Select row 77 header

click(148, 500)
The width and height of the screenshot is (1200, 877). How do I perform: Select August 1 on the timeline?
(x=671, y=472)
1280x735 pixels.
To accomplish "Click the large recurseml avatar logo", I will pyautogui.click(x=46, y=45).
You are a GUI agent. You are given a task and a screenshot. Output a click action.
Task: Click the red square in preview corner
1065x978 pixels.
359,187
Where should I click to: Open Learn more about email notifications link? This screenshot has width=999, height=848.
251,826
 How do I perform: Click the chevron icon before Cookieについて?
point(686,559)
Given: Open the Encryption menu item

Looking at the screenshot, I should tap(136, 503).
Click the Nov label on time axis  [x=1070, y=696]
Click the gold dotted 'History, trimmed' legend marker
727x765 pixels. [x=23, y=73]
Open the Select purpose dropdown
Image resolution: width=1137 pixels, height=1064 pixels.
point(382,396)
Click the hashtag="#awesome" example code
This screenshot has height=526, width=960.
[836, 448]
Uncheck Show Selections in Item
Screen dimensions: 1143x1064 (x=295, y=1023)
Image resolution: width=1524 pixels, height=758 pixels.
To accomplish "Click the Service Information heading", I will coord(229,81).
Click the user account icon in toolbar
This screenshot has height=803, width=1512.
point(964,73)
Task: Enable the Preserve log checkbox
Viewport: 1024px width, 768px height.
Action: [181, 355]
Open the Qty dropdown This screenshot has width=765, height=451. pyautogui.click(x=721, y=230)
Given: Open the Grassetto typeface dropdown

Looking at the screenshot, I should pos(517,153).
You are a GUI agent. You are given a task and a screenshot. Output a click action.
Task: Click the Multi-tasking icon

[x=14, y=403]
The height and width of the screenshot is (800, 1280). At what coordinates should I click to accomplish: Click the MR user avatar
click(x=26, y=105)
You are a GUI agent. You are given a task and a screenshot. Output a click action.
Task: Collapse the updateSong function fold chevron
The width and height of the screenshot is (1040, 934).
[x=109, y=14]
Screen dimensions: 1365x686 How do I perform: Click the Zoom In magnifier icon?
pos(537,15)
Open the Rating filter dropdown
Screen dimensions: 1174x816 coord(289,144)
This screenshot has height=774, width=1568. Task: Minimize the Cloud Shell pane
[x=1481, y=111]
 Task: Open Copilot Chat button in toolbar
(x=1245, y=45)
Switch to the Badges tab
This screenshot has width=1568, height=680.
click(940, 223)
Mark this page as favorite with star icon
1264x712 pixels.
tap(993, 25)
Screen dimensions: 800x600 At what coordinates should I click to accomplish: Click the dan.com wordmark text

=== AIM OF THE TASK ===
Rewrite all the records above with each "dropdown" changed to "drop-down menu", leaving everything else the same.

=== EXPECTED OUTPUT ===
Select row 77 header

click(148, 500)
The width and height of the screenshot is (1200, 877). How do I perform: Select August 1 on the timeline?
(x=671, y=472)
1280x735 pixels.
To accomplish "Click the large recurseml avatar logo", I will pyautogui.click(x=46, y=45).
You are a GUI agent. You are given a task and a screenshot. Output a click action.
Task: Click the red square in preview corner
1065x978 pixels.
359,187
Where should I click to: Open Learn more about email notifications link? This screenshot has width=999, height=848.
251,826
 How do I perform: Click the chevron icon before Cookieについて?
point(686,559)
Given: Open the Encryption menu item

Looking at the screenshot, I should tap(136, 503).
Click the Nov label on time axis  [x=1070, y=696]
Click the gold dotted 'History, trimmed' legend marker
727x765 pixels. [x=23, y=73]
Open the Select purpose drop-down menu
Image resolution: width=1137 pixels, height=1064 pixels.
point(382,396)
Click the hashtag="#awesome" example code
This screenshot has height=526, width=960.
[836, 448]
Uncheck Show Selections in Item
Screen dimensions: 1143x1064 (x=295, y=1023)
Image resolution: width=1524 pixels, height=758 pixels.
To accomplish "Click the Service Information heading", I will coord(229,81).
Click the user account icon in toolbar
This screenshot has height=803, width=1512.
point(964,73)
Task: Enable the Preserve log checkbox
Viewport: 1024px width, 768px height.
Action: [181, 355]
Open the Qty drop-down menu This screenshot has width=765, height=451. pyautogui.click(x=721, y=230)
Given: Open the Grassetto typeface drop-down menu

Looking at the screenshot, I should pos(517,153).
You are a GUI agent. You are given a task and a screenshot. Output a click action.
Task: Click the Multi-tasking icon

[x=14, y=403]
The height and width of the screenshot is (800, 1280). At what coordinates should I click to accomplish: Click the MR user avatar
click(x=26, y=105)
You are a GUI agent. You are given a task and a screenshot. Output a click action.
Task: Collapse the updateSong function fold chevron
The width and height of the screenshot is (1040, 934).
[x=109, y=14]
Screen dimensions: 1365x686 How do I perform: Click the Zoom In magnifier icon?
pos(537,15)
Open the Rating filter drop-down menu
Screen dimensions: 1174x816 coord(289,144)
This screenshot has height=774, width=1568. Task: Minimize the Cloud Shell pane
[x=1481, y=111]
 Task: Open Copilot Chat button in toolbar
(x=1245, y=45)
Switch to the Badges tab
This screenshot has width=1568, height=680.
click(940, 223)
Mark this page as favorite with star icon
1264x712 pixels.
tap(993, 25)
Screen dimensions: 800x600 At what coordinates should I click to accomplish: Click the dan.com wordmark text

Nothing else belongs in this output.